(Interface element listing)

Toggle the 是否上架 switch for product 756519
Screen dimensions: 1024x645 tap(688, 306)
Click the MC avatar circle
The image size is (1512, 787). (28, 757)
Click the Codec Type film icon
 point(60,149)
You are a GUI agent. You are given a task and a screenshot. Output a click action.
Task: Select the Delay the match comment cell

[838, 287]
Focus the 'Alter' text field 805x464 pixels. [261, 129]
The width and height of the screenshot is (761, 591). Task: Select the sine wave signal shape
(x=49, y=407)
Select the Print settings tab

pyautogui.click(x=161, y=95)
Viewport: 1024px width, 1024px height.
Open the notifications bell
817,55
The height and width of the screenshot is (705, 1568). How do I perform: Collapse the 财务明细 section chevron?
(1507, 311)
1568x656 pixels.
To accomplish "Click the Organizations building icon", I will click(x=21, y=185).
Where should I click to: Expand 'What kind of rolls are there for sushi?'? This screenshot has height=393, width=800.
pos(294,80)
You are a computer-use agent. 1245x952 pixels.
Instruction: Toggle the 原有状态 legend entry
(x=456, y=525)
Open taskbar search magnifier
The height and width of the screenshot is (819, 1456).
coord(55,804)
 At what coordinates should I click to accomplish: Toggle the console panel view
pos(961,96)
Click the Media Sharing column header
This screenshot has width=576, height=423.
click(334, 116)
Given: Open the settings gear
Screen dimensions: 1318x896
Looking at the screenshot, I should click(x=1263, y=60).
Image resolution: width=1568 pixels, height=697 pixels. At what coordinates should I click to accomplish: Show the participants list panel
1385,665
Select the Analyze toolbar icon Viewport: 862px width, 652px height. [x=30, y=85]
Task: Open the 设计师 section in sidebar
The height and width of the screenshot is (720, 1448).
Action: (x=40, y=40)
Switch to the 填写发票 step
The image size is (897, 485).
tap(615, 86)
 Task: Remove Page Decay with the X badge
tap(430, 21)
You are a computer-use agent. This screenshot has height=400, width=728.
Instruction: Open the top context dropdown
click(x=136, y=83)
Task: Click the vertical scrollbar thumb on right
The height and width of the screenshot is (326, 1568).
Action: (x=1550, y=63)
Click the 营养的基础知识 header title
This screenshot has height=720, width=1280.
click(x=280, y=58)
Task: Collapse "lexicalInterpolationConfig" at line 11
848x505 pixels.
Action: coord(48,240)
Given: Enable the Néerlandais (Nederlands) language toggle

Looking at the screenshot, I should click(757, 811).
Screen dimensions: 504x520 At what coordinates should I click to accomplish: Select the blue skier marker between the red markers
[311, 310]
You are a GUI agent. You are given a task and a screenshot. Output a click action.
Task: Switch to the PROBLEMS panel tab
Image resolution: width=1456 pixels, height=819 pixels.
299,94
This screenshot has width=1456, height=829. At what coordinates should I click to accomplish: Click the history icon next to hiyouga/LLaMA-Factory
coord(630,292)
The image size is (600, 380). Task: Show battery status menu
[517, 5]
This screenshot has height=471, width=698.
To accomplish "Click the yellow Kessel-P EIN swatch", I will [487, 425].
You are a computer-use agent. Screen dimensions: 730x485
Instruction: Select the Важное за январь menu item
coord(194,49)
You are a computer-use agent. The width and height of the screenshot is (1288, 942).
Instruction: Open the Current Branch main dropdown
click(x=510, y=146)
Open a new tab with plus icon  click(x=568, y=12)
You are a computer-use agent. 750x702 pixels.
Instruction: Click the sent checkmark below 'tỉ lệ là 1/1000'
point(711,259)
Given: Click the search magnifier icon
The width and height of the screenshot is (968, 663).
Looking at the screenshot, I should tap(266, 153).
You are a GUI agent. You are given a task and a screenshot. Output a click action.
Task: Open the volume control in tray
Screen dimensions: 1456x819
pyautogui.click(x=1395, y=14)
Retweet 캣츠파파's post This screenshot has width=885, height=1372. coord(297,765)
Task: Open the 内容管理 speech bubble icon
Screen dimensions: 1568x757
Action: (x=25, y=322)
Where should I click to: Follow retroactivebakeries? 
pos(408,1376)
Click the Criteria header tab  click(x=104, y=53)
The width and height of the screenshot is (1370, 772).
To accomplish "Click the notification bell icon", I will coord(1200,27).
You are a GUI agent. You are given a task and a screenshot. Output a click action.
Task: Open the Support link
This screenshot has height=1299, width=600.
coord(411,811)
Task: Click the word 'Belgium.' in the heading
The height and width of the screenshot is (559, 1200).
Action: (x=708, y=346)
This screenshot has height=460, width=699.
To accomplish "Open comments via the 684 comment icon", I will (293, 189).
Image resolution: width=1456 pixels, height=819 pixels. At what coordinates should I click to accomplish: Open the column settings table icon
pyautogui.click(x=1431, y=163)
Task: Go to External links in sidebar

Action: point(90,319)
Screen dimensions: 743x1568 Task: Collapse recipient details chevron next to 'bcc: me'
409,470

WHAT THE TASK ASKS »
Copy out the whole listing above word for word.

PROBLEM SOLUTION »
Toggle the 是否上架 switch for product 756519
Screen dimensions: 1024x645 tap(688, 306)
Click the MC avatar circle
The image size is (1512, 787). (28, 757)
Click the Codec Type film icon
 point(60,149)
You are a GUI agent. You are given a task and a screenshot. Output a click action.
Task: Select the Delay the match comment cell

[838, 287]
Focus the 'Alter' text field 805x464 pixels. [261, 129]
The width and height of the screenshot is (761, 591). Task: Select the sine wave signal shape
(x=49, y=407)
Select the Print settings tab

pyautogui.click(x=161, y=95)
Viewport: 1024px width, 1024px height.
Open the notifications bell
817,55
The height and width of the screenshot is (705, 1568). How do I perform: Collapse the 财务明细 section chevron?
(1507, 311)
1568x656 pixels.
To accomplish "Click the Organizations building icon", I will click(x=21, y=185).
Where should I click to: Expand 'What kind of rolls are there for sushi?'? This screenshot has height=393, width=800.
pos(294,80)
You are a computer-use agent. 1245x952 pixels.
Instruction: Toggle the 原有状态 legend entry
(x=456, y=525)
Open taskbar search magnifier
The height and width of the screenshot is (819, 1456).
coord(55,804)
 At what coordinates should I click to accomplish: Toggle the console panel view
pos(961,96)
Click the Media Sharing column header
This screenshot has width=576, height=423.
click(334, 116)
Given: Open the settings gear
Screen dimensions: 1318x896
Looking at the screenshot, I should click(x=1263, y=60).
Image resolution: width=1568 pixels, height=697 pixels. At what coordinates should I click to accomplish: Show the participants list panel
1385,665
Select the Analyze toolbar icon Viewport: 862px width, 652px height. [x=30, y=85]
Task: Open the 设计师 section in sidebar
The height and width of the screenshot is (720, 1448).
Action: (x=40, y=40)
Switch to the 填写发票 step
The image size is (897, 485).
tap(615, 86)
 Task: Remove Page Decay with the X badge
tap(430, 21)
You are a computer-use agent. This screenshot has height=400, width=728.
Instruction: Open the top context dropdown
click(x=136, y=83)
Task: Click the vertical scrollbar thumb on right
The height and width of the screenshot is (326, 1568).
Action: (x=1550, y=63)
Click the 营养的基础知识 header title
This screenshot has height=720, width=1280.
click(x=280, y=58)
Task: Collapse "lexicalInterpolationConfig" at line 11
848x505 pixels.
Action: coord(48,240)
Given: Enable the Néerlandais (Nederlands) language toggle

Looking at the screenshot, I should click(757, 811).
Screen dimensions: 504x520 At what coordinates should I click to accomplish: Select the blue skier marker between the red markers
[311, 310]
You are a GUI agent. You are given a task and a screenshot. Output a click action.
Task: Switch to the PROBLEMS panel tab
Image resolution: width=1456 pixels, height=819 pixels.
299,94
This screenshot has width=1456, height=829. At what coordinates should I click to accomplish: Click the history icon next to hiyouga/LLaMA-Factory
coord(630,292)
The image size is (600, 380). Task: Show battery status menu
[517, 5]
This screenshot has height=471, width=698.
To accomplish "Click the yellow Kessel-P EIN swatch", I will [487, 425].
You are a computer-use agent. Screen dimensions: 730x485
Instruction: Select the Важное за январь menu item
coord(194,49)
You are a computer-use agent. The width and height of the screenshot is (1288, 942).
Instruction: Open the Current Branch main dropdown
click(x=510, y=146)
Open a new tab with plus icon  click(x=568, y=12)
You are a computer-use agent. 750x702 pixels.
Instruction: Click the sent checkmark below 'tỉ lệ là 1/1000'
point(711,259)
Given: Click the search magnifier icon
The width and height of the screenshot is (968, 663).
Looking at the screenshot, I should tap(266, 153).
You are a GUI agent. You are given a task and a screenshot. Output a click action.
Task: Open the volume control in tray
Screen dimensions: 1456x819
pyautogui.click(x=1395, y=14)
Retweet 캣츠파파's post This screenshot has width=885, height=1372. coord(297,765)
Task: Open the 内容管理 speech bubble icon
Screen dimensions: 1568x757
Action: (x=25, y=322)
Where should I click to: Follow retroactivebakeries? 
pos(408,1376)
Click the Criteria header tab  click(x=104, y=53)
The width and height of the screenshot is (1370, 772).
To accomplish "Click the notification bell icon", I will coord(1200,27).
You are a GUI agent. You are given a task and a screenshot. Output a click action.
Task: Open the Support link
This screenshot has height=1299, width=600.
coord(411,811)
Task: Click the word 'Belgium.' in the heading
The height and width of the screenshot is (559, 1200).
Action: (x=708, y=346)
This screenshot has height=460, width=699.
To accomplish "Open comments via the 684 comment icon", I will (293, 189).
Image resolution: width=1456 pixels, height=819 pixels. At what coordinates should I click to accomplish: Open the column settings table icon
pyautogui.click(x=1431, y=163)
Task: Go to External links in sidebar

Action: point(90,319)
Screen dimensions: 743x1568 Task: Collapse recipient details chevron next to 'bcc: me'
409,470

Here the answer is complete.